- _WORK TO COMPLETE_
Rewrite the lines of the data below as a numbered list, starting at the line containing "Task: Click the large" and ending at the line containing "Action: tap(733, 227)", with both ends included. Leave out blank lines and return only those lines.

+++

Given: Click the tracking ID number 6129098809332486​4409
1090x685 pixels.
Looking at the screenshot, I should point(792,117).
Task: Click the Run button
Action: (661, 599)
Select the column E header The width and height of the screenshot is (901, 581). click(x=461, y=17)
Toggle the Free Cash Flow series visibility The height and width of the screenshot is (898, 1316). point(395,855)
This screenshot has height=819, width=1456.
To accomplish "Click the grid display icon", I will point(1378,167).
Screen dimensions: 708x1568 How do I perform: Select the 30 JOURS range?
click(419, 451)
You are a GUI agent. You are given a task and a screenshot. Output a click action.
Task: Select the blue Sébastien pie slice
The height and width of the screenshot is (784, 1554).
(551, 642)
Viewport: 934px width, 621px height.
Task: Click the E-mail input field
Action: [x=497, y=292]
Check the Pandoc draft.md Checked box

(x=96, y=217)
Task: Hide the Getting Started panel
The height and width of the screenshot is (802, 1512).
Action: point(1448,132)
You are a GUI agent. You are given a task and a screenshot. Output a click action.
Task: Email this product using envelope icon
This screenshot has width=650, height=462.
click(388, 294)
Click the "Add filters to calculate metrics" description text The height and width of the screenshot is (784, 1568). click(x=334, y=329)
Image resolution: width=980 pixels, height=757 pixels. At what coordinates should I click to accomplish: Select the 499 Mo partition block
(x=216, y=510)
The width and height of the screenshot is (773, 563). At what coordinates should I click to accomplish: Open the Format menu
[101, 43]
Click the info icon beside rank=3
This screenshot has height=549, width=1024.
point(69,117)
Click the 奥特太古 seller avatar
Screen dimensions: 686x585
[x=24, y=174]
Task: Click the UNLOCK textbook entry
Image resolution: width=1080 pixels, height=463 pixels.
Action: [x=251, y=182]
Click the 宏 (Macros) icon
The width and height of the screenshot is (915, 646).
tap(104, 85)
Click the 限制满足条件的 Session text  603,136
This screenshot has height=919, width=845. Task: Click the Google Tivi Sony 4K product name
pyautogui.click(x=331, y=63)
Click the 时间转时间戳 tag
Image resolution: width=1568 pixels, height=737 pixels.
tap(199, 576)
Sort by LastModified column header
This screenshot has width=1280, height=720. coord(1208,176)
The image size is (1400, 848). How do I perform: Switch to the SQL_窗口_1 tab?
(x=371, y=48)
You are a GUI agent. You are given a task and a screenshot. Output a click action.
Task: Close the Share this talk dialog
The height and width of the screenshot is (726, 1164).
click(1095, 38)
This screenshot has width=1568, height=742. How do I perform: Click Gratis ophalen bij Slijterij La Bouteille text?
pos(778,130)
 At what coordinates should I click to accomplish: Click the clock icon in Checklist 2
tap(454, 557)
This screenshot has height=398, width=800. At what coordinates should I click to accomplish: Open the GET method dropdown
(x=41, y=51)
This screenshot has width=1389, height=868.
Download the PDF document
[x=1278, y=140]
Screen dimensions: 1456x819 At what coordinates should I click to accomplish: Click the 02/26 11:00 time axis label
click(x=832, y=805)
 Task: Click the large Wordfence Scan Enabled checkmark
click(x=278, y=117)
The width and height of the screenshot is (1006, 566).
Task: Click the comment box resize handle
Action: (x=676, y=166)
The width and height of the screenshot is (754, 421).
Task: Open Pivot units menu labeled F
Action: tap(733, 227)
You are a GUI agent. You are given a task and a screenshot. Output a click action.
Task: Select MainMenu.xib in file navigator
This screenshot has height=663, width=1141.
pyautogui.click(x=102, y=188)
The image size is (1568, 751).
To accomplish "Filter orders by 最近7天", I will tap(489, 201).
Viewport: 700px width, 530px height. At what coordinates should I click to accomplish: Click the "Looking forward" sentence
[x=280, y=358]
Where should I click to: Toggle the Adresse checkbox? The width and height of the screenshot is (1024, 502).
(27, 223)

+++

- _COMPLETED EXERCISE_
1.  Task: Click the large Wordfence Scan Enabled checkmark
2. click(x=278, y=117)
3. The width and height of the screenshot is (1006, 566).
4. Task: Click the comment box resize handle
5. Action: (x=676, y=166)
6. The width and height of the screenshot is (754, 421).
7. Task: Open Pivot units menu labeled F
8. Action: tap(733, 227)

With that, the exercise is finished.